At mile 23 another water stop appeared, almost a mirage amongst the long grass and hillocks in my path – I was getting desperate for water by this point, as the sugary isotonic was everything but refreshing. The marshalls were so friendly and kind – I stopped for a couple of minutes to chat with them, and we cheered on some of the passing race runners, who had started two hours after my race and were doing amazingly well on such a tough route. Not long after this stop we descended to the side of Coniston water, and we really were on the home straights. For some reason this was the point when I really started to tire, and runners who I’d been ahead of for the entire race overtook me in this final stretch. I kept tripping over and had to walk any technical bits as I couldn’t really focus properly: I’d been running for almost 6 hours, which is by far the longest time I’ve ever taken in a race. I thought I saw a snake on the path at one point, and when I realised it was actually just a twig I knew I was starting to get a bit delirious. This wasn’t something entirely unfamiliar – during training for my first marathon I’d experienced similar things (one time I thought someone had grabbed me from behind, and turned to find no one there!) – and I knew that it just meant I needed a rest, ASAP. My watch called out mile 25 just as the path widened out and became much easier underfoot, so spurred on I pushed ahead and picked up the pace – I could still beat 6 hours if I had a good final mile. But the final mile was anything but good.

In slow motion, I started falling forwards as my feet somehow gave up from under me. Perhaps I tripped, perhaps I just really wanted a lie down, but my increased pace meant that I hit the ground with a serious wallop. Unfortunately my hands were elsewhere in my time of need, and my face hit the floor with a bang, the force pushing my head back upwards and hurting my neck. Silence for a moment, and then panic. The blonde girl who I’d been running with and encouraging on a moment ago was kneeling beside me in an instant, and I was shaking as I tried to stand, knees hurting badly as they unfolded from under me. I spat out a large amount of ‘lakeland trail’; lots of blood followed, but luckily no teeth. I was in a bit of shock as I’m incredibly squeamish and there appeared to be a lot of blood, but my saviour assured me that I was ok – my nose wasn’t bleeding and my bottom lip was still attached. I rinsed out my mouth with isotonic and carried on running shakily – as if the final mile of a marathon isn’t hard enough! Luckily the fall had also given me an adrenaline boost, and I seriously wanted to see Daniel by this point, so I pushed ahead, adamant to finish before I keeled over again.

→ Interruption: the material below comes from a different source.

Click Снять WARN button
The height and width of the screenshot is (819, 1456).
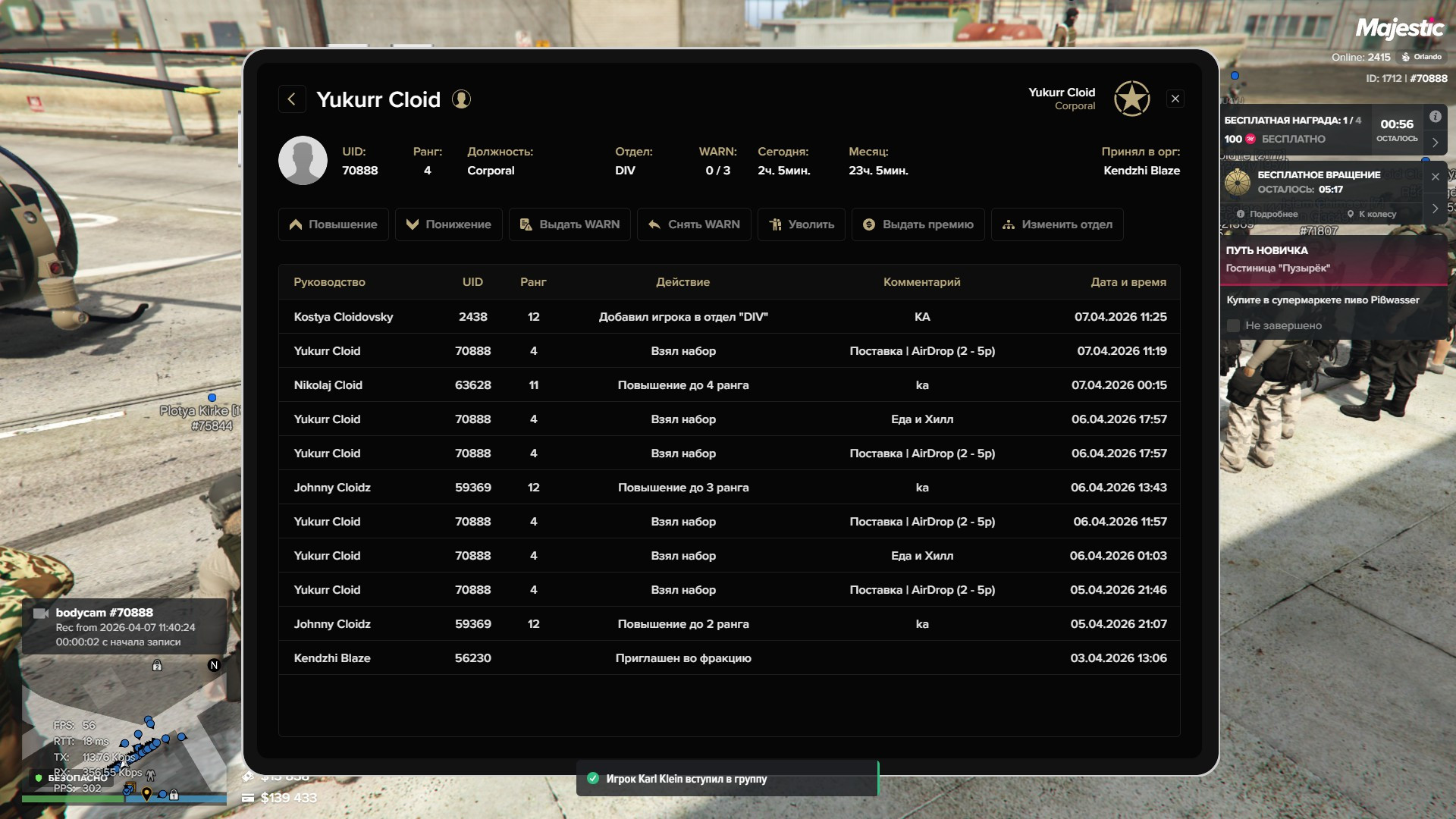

And, to cut a rather long final mile short, I did. Rather than dipping my legs in the lake, as I’d been dreaming of for two hours, I spent the first post-race 15 minutes in the first aid tent. After some recovery shake and a large pot of chick pea tagine I was feeling a little more revived, and we sat in the sun being serenaded by Pete Lashley, on a high after a brilliant weekend that I’d been quietly dreading for a couple of weeks. Final mile aside, I’d just finished the hardest and most enjoyable run of my racing ‘career’ so far, and even in that first post-race hour I started really looking forward to my first ultra experience.

DSC02673I must have said it three times already, but this race was simply magnificent. I can’t imagine that it could be beaten in terms of route, support, friendliness and difficulty – there’s no wonder it’s up there with the world’s best marathons. A massive thank you to everyone involved, especially Coniston Mountain Rescue who provided fantastic marshalling support, and all of the other marshalls and friendly faces along the way. I am seriously looking forward to my next Lakeland Trails event…let’s hope it doesn’t get too hot and sunny between now and then!